Giornata FAI D'Autunno, Rassegna Stampa

Biblioteche Riunite: lo scrigno della cultura (Live Sicilia Catania)

CATANIA. Dalle fonti del benessere alle fonti del sapere. Questo il tema scelto dal FAI (Fondo per l’Ambiente Italiano) per le giornate d’autunno che si terranno sabato 13 e domenica 14. A Catania un viaggio tra le fonti termali storiche e la più importante biblioteca della città. Saranno infatti le Biblioteche Riunite “Civica e A. Ursino Recupero” ad accogliere, in gruppi da dieci, i visitatori domenica 14 dalle 09,00 alle 12,30 e dalle 15,00 alle 17,30.

Un percorso che partirà dalla sala di lettura con ciceroni d’eccezione, gli studenti del liceo classico Nicola Spedalieri. “Racconteremo la storia dell’ex museo Benedettino – racconta Rita Carbonaro, direttrice delle Biblioteche Riunite – che collezioni c’erano e cosa c’è oggi. Ogni tratto della biblioteca ha un nome, i monaci avevano fatto di questo luogo una città al coperto, attraverseremo il corridoio dell’Elefante con la “A” di Agata e il simbolo della città etnea”. Si potrà scoprire la storia del Monastero Benedettino con un catalogo che racchiude l’epopea dell’ex museo dal 1702 al 1846. Attraversando una mostra e le sale della biblioteca fino allo scrittoio, originale, di Federico De Roberto. Lo scrittoio dove nasceva l’opera “I Vicerè” e non solo. Subito dopo è la volta della magnifica libreria benedettina (o sala del Vaccarini) costruita su un rivolo del fiume Amenano dopo l’eruzione del 1669.

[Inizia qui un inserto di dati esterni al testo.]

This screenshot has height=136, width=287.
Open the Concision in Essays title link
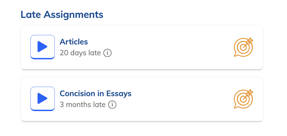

I numeri delle Biblioteche Riunite sono da primato. “270.000 volumi, tra i quali codici miniati, manoscritti, pergamene, corali, erbari, incunaboli, cinquecentine e collezioni di libri rari antichi e moderni – continua la direttrice Carbonaro – siamo patrimonio dell’umanità Unesco dal 2002. Basterebbe citare la Bibbia di Pietro Cavallini o l’Officium Beatae Mariae Virgins del xv secolo. La biblioteca non si nasconde, ma si mostra perché tutti i beni vanno fruiti, conservati e aperti a tutti”. E ad accompagnare i visitatori all’interno della biblioteca saranno i ragazzi del liceo classico Nicola Spedalieri. “Apprendisti ciceroni questo il nome del progetto al quale abbiamo aderito con entusiasmo – racconta la professoressa del liceo classico Spedalieri Vincenza Iannelli – le Biblioteche Riunite sono un gioiello aperto a tutti. Un posto che ha coinvolto e colpito anche i nostri ragazzi. Va’ scoperto e visitato”. La “sala Vaccarini”, ad esempio, ha visto passare negli anni visitatori d’eccezione come lo Zar Alessandro II, Dumas, Wagner, Goethe e tanti altri. Le prenotazioni per le visite si possono effettuare sul sito del FAI. Appuntamento domenica mattina in via Biblioteca 13.